However, the then lieutenant colonel of the Republika Srpska Army, VRS, and Chief for Security of the Drina Corps stuck to his allegation that, although he brought hundreds of captives to school buildings in villages in the Zvornik surroundings, he did not know that they were shot in the vicinity of those places afterwards.

In 2010 The Hague Tribunal pronounced a first instance verdict, sentencing Popovic to life imprisonment for genocide in Srebrenica in July 1995.

Karadzic, former President and supreme Commander of the Republika Srpska armed forces, is charged with genocide against about 7,000 Muslims from Srebrenica and persecution of tens of thousands of women, children and the elderly from the enclave.

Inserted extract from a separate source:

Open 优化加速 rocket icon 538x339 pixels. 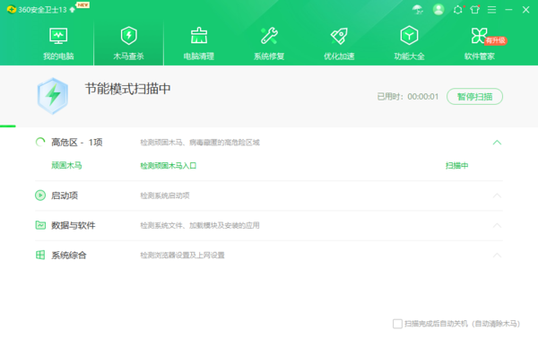(339, 36)
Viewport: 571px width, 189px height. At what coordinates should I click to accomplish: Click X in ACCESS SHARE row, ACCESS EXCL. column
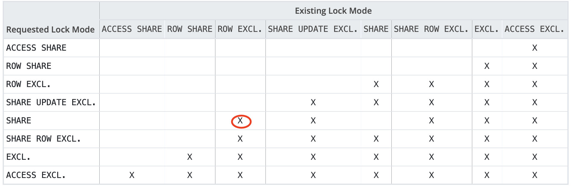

Quoting the statements by survivors during the cross-examination, Prosecutor Jullian Nicholls said that Popovic “lied” by reducing the number of captives in school buildings and mitigating the difficult conditions and inhumane treatment to which they were subjected in order to present himself as “an innocent passer-by”, instead of a crime perpetrator.

“That is absolutely incorrect. I have no reason to hide anything, because that it how it really happened,” Popovic said, suggesting that the survivors were “exaggerating a bit”. 

He said that there were no more than 200 or 300 captives in the school building in Rocevic village on July 14, 1995, although the Prosecution and Court found that more than 1,000 were present.

Popovic indirectly suggested that it was not possible that more than 6,000 captured Muslims from Srebrenica could be detained and executed in the vicinity of Zvornik.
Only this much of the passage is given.